- _Task requirements_
Please print exactly the lines from the line containing "The width and" through the end of the data, no more, and keep pictures out of the copy.

- _Records supplied_
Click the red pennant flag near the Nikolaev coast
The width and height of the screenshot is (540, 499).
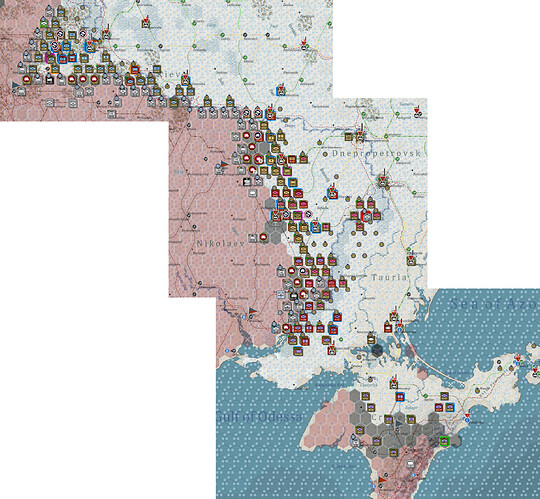click(x=252, y=311)
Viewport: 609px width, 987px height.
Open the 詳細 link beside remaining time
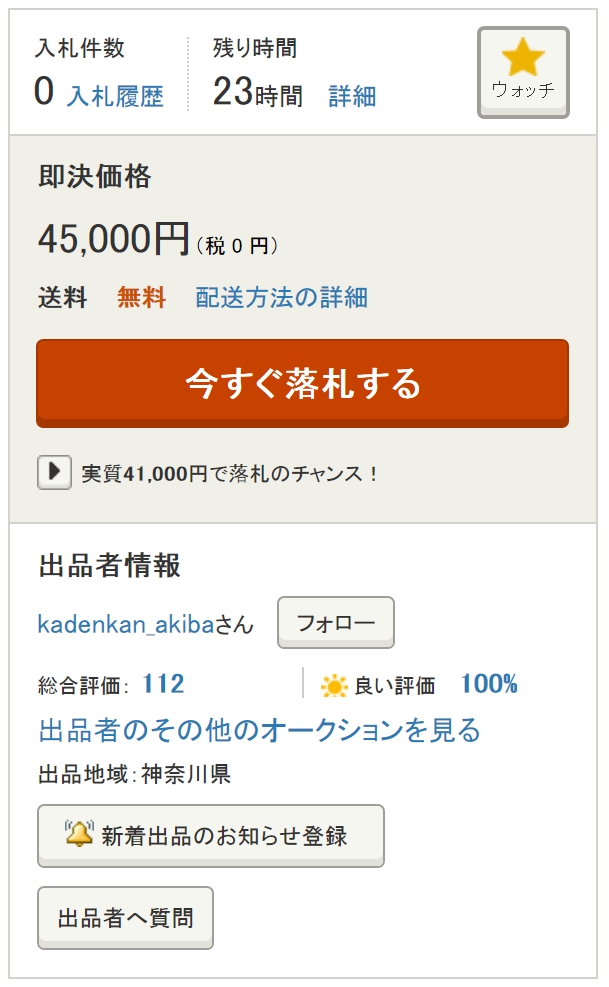pos(352,96)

- _Answer to the problem_
The width and height of the screenshot is (540, 499).
click(x=252, y=311)
Viewport: 609px width, 987px height.
Open the 詳細 link beside remaining time
pos(352,96)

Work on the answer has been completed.